Chegando ao corredor dos telefones públicos, o garoto discou o número da pequena casa em Resembool. Depois do quarto toque, Pinako atendeu.
- Alô?
- Vovó Pinako, sou eu, o Ed.
- Ed! Ah, que bom que ligou, a Winry já estava enlouquecendo aqui...
- Hmm. É? Bem, posso falar com ela?
- Ih, pelo seu tom de voz posso garantir que não é coisa boa, mas sim, vou passar para ela. Um minuto.
- Obrigado.
Houve um barulho do outro lado da linha e Winry atendeu.
- Ed! Ah, graças a Deus você ligou! Eu estava preocupada! Por que não me ligou quando chegou ao hotel?
- Tivemos umas emergências e ficamos meio ocupados, desculpe.

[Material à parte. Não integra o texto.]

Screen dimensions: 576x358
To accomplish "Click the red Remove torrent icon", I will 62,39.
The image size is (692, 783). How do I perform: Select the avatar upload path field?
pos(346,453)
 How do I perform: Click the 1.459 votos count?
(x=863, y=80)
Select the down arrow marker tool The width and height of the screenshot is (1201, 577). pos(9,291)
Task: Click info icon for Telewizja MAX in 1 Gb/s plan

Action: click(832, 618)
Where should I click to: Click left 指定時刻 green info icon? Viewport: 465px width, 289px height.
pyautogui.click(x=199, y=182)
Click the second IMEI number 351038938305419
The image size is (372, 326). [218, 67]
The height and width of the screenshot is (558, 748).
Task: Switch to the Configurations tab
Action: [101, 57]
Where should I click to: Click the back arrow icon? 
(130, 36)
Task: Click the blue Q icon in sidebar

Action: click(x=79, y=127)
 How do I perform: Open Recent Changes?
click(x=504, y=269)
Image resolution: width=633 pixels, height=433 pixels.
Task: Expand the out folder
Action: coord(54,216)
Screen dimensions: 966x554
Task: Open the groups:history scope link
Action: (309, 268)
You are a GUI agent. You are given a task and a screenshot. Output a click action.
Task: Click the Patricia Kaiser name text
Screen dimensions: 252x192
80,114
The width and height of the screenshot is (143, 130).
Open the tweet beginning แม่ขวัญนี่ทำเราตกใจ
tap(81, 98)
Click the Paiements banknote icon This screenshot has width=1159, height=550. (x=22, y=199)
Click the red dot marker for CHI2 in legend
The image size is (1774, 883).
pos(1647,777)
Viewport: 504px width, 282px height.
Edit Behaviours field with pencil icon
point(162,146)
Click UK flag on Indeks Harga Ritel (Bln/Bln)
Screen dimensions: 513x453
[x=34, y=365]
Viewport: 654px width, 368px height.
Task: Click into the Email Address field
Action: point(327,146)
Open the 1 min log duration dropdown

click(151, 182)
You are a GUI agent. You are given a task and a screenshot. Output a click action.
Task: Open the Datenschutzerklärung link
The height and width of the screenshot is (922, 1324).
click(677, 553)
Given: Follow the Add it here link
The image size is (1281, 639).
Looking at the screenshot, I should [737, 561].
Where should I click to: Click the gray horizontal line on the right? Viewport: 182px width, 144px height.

- Emergências? – ela perguntou num tom desconfiado, mas logo voltou a se empolgar: - Ah, certo, espero que nada grave. Então, quando vocês voltam?
- É, sobre isso...
Ele não soube como continuar. E Winry ficou quieta. Sabia o que viria a seguir – ambos sabiam.
- Vocês não voltarão logo, não é? – ela quebrou o silêncio. – Eu estava certa.
- Não é porque não queremos voltar, Winry...
- Não, Ed. Se vocês quisessem, voltariam amanhã mesmo.
- Winry, pessoas estão morrendo! Não podemos simplesmente fechar os nossos olhos!
- Mas e se você morrer?!
- Não vou permitir que isso aconteça.
- Ninguém escolhe morrer, Ed! – ela retrucou. Graças a seu tom de voz, Edward podia notar que ela estava começando a chorar. “Droga”, pensou. Prometera que nunca mais a faria chorar.
- Winry – ele disse. – Eu não vou morrer. Não se preocupe.
- Não me peça para não me preocupar! Por quantas situações arriscadas você e o Al passaram desde que chegaram aí?!
Edward ficou quieto. Notando esse silêncio, Winry insistiu.
- Ed, responda!
Ele soltou um suspiro longo.
- Winry, desculpe, mas nada do que você disser vai fazer com que eu desista de proteger essas pessoas.
- Desconhecidos são mais importantes para você do que eu?
- Não é nada disso, pare de falar besteiras! – ele falou. – Eu os protejo como protegeria você!
- Ah então eu estou no mesmo nível que um desconhecido! – ela bufou. – Edward, quando se decidir, me ligue novamente.
Então ela desligou. Ed segurou o telefone no ouvido por mais algum tempo e então o jogou no gancho, com raiva. Andou por alguns metros e deu um soco na parede. Rosnou um grunhido de dor e saiu praguejando por ter-se esquecido novamente que seu braço não era mais um automail.